#### [WHAT TO DO]
Repeat each entry verbatim.

#### [DATA UNDER STUDY]
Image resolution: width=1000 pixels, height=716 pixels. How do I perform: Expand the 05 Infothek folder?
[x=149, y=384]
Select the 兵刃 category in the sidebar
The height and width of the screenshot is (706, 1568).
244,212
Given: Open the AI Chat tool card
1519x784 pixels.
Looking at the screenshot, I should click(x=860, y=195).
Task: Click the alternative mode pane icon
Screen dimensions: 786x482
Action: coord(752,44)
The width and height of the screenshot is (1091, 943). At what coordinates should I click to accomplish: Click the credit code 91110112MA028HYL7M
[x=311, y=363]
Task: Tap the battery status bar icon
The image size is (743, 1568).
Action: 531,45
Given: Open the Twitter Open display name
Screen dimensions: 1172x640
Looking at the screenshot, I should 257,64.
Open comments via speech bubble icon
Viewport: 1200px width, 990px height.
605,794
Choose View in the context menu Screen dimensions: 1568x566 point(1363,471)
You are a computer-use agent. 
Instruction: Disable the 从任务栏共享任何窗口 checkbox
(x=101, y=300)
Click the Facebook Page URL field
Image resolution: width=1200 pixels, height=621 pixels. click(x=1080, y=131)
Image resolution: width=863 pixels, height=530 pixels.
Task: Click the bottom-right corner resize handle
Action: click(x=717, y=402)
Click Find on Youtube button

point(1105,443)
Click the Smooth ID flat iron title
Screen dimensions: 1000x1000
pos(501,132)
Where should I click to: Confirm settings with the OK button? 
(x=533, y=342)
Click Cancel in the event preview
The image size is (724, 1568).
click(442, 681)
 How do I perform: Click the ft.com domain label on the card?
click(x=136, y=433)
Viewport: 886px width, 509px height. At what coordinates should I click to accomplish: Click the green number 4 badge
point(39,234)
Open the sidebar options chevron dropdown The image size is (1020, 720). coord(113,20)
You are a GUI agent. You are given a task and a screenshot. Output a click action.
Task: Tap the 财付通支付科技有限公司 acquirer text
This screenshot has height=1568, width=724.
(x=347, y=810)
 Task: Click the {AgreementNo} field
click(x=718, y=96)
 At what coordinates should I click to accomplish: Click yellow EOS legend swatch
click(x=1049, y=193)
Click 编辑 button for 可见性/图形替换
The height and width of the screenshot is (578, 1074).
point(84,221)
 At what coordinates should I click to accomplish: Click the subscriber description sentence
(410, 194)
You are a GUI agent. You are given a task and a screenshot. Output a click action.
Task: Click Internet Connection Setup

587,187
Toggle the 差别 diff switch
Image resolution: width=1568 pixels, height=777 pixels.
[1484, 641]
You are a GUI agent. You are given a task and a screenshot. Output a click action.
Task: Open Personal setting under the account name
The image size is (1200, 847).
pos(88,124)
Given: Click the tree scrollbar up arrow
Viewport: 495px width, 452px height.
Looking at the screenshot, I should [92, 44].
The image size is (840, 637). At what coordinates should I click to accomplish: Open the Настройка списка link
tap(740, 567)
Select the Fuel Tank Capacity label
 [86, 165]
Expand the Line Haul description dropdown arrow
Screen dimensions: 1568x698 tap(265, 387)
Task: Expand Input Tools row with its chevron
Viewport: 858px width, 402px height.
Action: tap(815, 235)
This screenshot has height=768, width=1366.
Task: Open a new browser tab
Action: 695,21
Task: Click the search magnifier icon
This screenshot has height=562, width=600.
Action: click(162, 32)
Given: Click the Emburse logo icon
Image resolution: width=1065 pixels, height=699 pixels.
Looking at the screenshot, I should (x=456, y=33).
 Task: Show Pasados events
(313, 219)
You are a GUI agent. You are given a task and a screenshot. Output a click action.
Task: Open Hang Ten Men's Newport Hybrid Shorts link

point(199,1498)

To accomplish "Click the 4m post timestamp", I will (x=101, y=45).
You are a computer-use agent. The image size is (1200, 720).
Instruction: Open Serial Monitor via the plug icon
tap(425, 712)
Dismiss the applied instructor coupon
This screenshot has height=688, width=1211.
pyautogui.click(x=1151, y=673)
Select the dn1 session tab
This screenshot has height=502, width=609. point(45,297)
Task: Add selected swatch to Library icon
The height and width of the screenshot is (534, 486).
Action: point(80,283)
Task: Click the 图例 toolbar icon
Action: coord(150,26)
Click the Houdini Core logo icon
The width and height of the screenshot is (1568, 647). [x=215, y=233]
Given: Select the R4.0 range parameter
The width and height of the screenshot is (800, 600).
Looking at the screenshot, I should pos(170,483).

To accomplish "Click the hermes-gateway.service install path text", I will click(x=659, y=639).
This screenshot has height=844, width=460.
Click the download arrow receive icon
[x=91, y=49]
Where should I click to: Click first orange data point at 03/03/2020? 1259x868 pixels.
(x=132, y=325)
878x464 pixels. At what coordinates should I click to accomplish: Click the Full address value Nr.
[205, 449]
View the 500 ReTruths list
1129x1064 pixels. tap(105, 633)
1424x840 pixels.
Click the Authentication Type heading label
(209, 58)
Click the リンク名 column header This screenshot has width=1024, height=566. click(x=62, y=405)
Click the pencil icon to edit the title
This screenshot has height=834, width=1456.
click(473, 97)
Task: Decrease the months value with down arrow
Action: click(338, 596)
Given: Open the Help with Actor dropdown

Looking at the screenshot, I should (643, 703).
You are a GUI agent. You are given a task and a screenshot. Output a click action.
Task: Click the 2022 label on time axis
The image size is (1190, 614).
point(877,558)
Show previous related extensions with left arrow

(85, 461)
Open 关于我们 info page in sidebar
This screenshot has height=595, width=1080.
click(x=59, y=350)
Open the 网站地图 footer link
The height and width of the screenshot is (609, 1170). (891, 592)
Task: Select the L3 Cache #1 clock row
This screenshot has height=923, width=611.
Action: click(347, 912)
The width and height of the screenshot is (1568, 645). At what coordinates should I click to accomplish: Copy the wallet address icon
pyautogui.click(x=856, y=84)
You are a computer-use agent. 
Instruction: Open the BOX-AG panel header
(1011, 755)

#### [ANSWER BELOW]
Image resolution: width=1000 pixels, height=716 pixels. How do I perform: Expand the 05 Infothek folder?
[x=149, y=384]
Select the 兵刃 category in the sidebar
The height and width of the screenshot is (706, 1568).
244,212
Given: Open the AI Chat tool card
1519x784 pixels.
Looking at the screenshot, I should click(x=860, y=195).
Task: Click the alternative mode pane icon
Screen dimensions: 786x482
Action: coord(752,44)
The width and height of the screenshot is (1091, 943). At what coordinates should I click to accomplish: Click the credit code 91110112MA028HYL7M
[x=311, y=363]
Task: Tap the battery status bar icon
The image size is (743, 1568).
Action: 531,45
Given: Open the Twitter Open display name
Screen dimensions: 1172x640
Looking at the screenshot, I should 257,64.
Open comments via speech bubble icon
Viewport: 1200px width, 990px height.
605,794
Choose View in the context menu Screen dimensions: 1568x566 point(1363,471)
You are a computer-use agent. 
Instruction: Disable the 从任务栏共享任何窗口 checkbox
(x=101, y=300)
Click the Facebook Page URL field
Image resolution: width=1200 pixels, height=621 pixels. click(x=1080, y=131)
Image resolution: width=863 pixels, height=530 pixels.
Task: Click the bottom-right corner resize handle
Action: click(x=717, y=402)
Click Find on Youtube button

point(1105,443)
Click the Smooth ID flat iron title
Screen dimensions: 1000x1000
pos(501,132)
Where should I click to: Confirm settings with the OK button? 
(x=533, y=342)
Click Cancel in the event preview
The image size is (724, 1568).
click(442, 681)
 How do I perform: Click the ft.com domain label on the card?
click(x=136, y=433)
Viewport: 886px width, 509px height. At what coordinates should I click to accomplish: Click the green number 4 badge
point(39,234)
Open the sidebar options chevron dropdown The image size is (1020, 720). coord(113,20)
You are a GUI agent. You are given a task and a screenshot. Output a click action.
Task: Tap the 财付通支付科技有限公司 acquirer text
This screenshot has height=1568, width=724.
(x=347, y=810)
 Task: Click the {AgreementNo} field
click(x=718, y=96)
 At what coordinates should I click to accomplish: Click yellow EOS legend swatch
click(x=1049, y=193)
Click 编辑 button for 可见性/图形替换
The height and width of the screenshot is (578, 1074).
point(84,221)
 At what coordinates should I click to accomplish: Click the subscriber description sentence
(410, 194)
You are a GUI agent. You are given a task and a screenshot. Output a click action.
Task: Click Internet Connection Setup

587,187
Toggle the 差别 diff switch
Image resolution: width=1568 pixels, height=777 pixels.
[1484, 641]
You are a GUI agent. You are given a task and a screenshot. Output a click action.
Task: Open Personal setting under the account name
The image size is (1200, 847).
pos(88,124)
Given: Click the tree scrollbar up arrow
Viewport: 495px width, 452px height.
Looking at the screenshot, I should [92, 44].
The image size is (840, 637). At what coordinates should I click to accomplish: Open the Настройка списка link
tap(740, 567)
Select the Fuel Tank Capacity label
 [86, 165]
Expand the Line Haul description dropdown arrow
Screen dimensions: 1568x698 tap(265, 387)
Task: Expand Input Tools row with its chevron
Viewport: 858px width, 402px height.
Action: tap(815, 235)
This screenshot has height=768, width=1366.
Task: Open a new browser tab
Action: 695,21
Task: Click the search magnifier icon
This screenshot has height=562, width=600.
Action: click(162, 32)
Given: Click the Emburse logo icon
Image resolution: width=1065 pixels, height=699 pixels.
Looking at the screenshot, I should (x=456, y=33).
 Task: Show Pasados events
(313, 219)
You are a GUI agent. You are given a task and a screenshot. Output a click action.
Task: Open Hang Ten Men's Newport Hybrid Shorts link

point(199,1498)

To accomplish "Click the 4m post timestamp", I will (x=101, y=45).
You are a computer-use agent. The image size is (1200, 720).
Instruction: Open Serial Monitor via the plug icon
tap(425, 712)
Dismiss the applied instructor coupon
This screenshot has height=688, width=1211.
pyautogui.click(x=1151, y=673)
Select the dn1 session tab
This screenshot has height=502, width=609. point(45,297)
Task: Add selected swatch to Library icon
The height and width of the screenshot is (534, 486).
Action: point(80,283)
Task: Click the 图例 toolbar icon
Action: coord(150,26)
Click the Houdini Core logo icon
The width and height of the screenshot is (1568, 647). [x=215, y=233]
Given: Select the R4.0 range parameter
The width and height of the screenshot is (800, 600).
Looking at the screenshot, I should pos(170,483).

To accomplish "Click the hermes-gateway.service install path text", I will click(x=659, y=639).
This screenshot has height=844, width=460.
Click the download arrow receive icon
[x=91, y=49]
Where should I click to: Click first orange data point at 03/03/2020? 1259x868 pixels.
(x=132, y=325)
878x464 pixels. At what coordinates should I click to accomplish: Click the Full address value Nr.
[205, 449]
View the 500 ReTruths list
1129x1064 pixels. tap(105, 633)
1424x840 pixels.
Click the Authentication Type heading label
(209, 58)
Click the リンク名 column header This screenshot has width=1024, height=566. click(x=62, y=405)
Click the pencil icon to edit the title
This screenshot has height=834, width=1456.
click(473, 97)
Task: Decrease the months value with down arrow
Action: click(338, 596)
Given: Open the Help with Actor dropdown

Looking at the screenshot, I should (643, 703).
You are a GUI agent. You are given a task and a screenshot. Output a click action.
Task: Click the 2022 label on time axis
The image size is (1190, 614).
point(877,558)
Show previous related extensions with left arrow

(85, 461)
Open 关于我们 info page in sidebar
This screenshot has height=595, width=1080.
click(x=59, y=350)
Open the 网站地图 footer link
The height and width of the screenshot is (609, 1170). (891, 592)
Task: Select the L3 Cache #1 clock row
This screenshot has height=923, width=611.
Action: click(347, 912)
The width and height of the screenshot is (1568, 645). At what coordinates should I click to accomplish: Copy the wallet address icon
pyautogui.click(x=856, y=84)
You are a computer-use agent. 
Instruction: Open the BOX-AG panel header
(1011, 755)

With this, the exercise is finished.